Tandis que Leeland, les yeux fermés, faisait naître sous ses doigts la mélodie délicate de Debussy, le pinceau de l'ordinateur passait, inlassablement, devant la reproduction d'une mystérieuse inscription carolingienne.
Photographiée, au crépuscule du XXe siècle, par un moine que ce cliché avait conduit à la mort.
Au même moment, Mgr Calfo saisissait son téléphone portable :
– Ils ont quitté le bureau de la Congrégation et sont partis immédiatement pour l'appartement de l'Americano ? Bon, restez dans les parages, surveillez discrètement leurs mouvements, et ce soir vous me faites votre rapport.
Il palpa machinalement le losange oblong de son jaspe vert.
47.
Sur l'écran de l'ordinateur, l'inscription de la dalle de Germigny apparaissait maintenant avec une grande netteté.
– Regarde, Nil : c'est parfaitement lisible. Ce sont des caractères latins, l'ordinateur les a restitués. Et puis là, au début et à la fin du texte, il y a deux lettres grecques – alpha et oméga – qu'il a identifiées sans erreur possible.
– Peux-tu me faire un tirage ?
Nil contemplait l'inscription tirée sur papier. Leeland attendit qu'il prenne la parole.

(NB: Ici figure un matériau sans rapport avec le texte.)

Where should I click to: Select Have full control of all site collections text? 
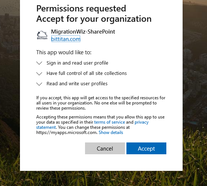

– C'est bien le texte du Symbole de Nicée, le Credo. Mais il est disposé de façon totalement incompréhen-sible...
Ils rapprochèrent leurs sièges. « Comme autrefois, quand je le retrouvais dans sa chambre pour étudier avec lui, côte à côte sous la même lampe. »
– Pourquoi a-t-on ajouté la lettre alpha avant le premier mot du texte, et la lettre oméga après le dernier ? Pourquoi ces deux lettres, la première et la dernière de l'alphabet grec, artificiellement plaquées sur un texte écrit en latin et considéré comme intouchable ? Pourquoi a-t-on tronçonné les mots, sans tenir compte de leur signification ? Je ne vois qu'une explication possible : il ne faut pas s'occuper du sens, puisqu'il n'y en a pas, mais de la façon dont le texte a été disposé. Andrei m'a dit qu'il n'avait jamais vu cela : il s'est certainement douté que ce découpage avait une signification particulière, et il a fallu qu'il vienne à Rome pour s'apercevoir que le Credo ainsi modifié avait quelque chose à voir avec les trois autres indices notés sur son billet. Pour l'instant je n'en ai déchiffré qu'un seul, le manuscrit copte.
– Tu ne m'en as pas encore parlé...
– Parce que j'ai découvert ce que veulent dire les mots, mais pas le sens du message. Et le sens se trouve peut-être dans la façon incompréhensible dont ce texte a été gravé au VIIIe siècle.
Nil réfléchit, puis il reprit :
– Tu sais que, pour les Grecs, alpha et oméga signifiaient le début et la fin du temps...
– Comme dans l'Apocalypse de saint Jean ?
– Exactement. Quand l'auteur de l'Apocalypse écrit « Je vis un ciel nouveau et une terre nouvelle », il fait dire au Christ qui lui apparaît en gloire :
Je suis l'alpha et l'oméga,
le Premier et le Dernier
le commencement et la fin.
» La lettre alpha signifie qu'un nouveau monde commence, et la lettre oméga que ce monde-là durera pour l'éternité. Encadré par ces deux lettres, l'étrange découpage du texte ferait donc allusion à un nouvel ordre du monde, qui ne pourrait en aucun cas être modifié : « un ciel nouveau et une terre nouvelle », quelque chose qui doit durer jusqu'à la fin des temps.
– L'alpha et l'oméga sont des symboles bibliques fréquents ?
– Pas du tout. On les trouve uniquement dans l'Apocalypse, dont la tradition affirme que l'auteur est Jean. On peut donc penser que si ce texte est ainsi enchâssé entre l'alpha et l'oméga, c'est que son agencement a quelque chose à voir avec l'Évangile selon saint Jean.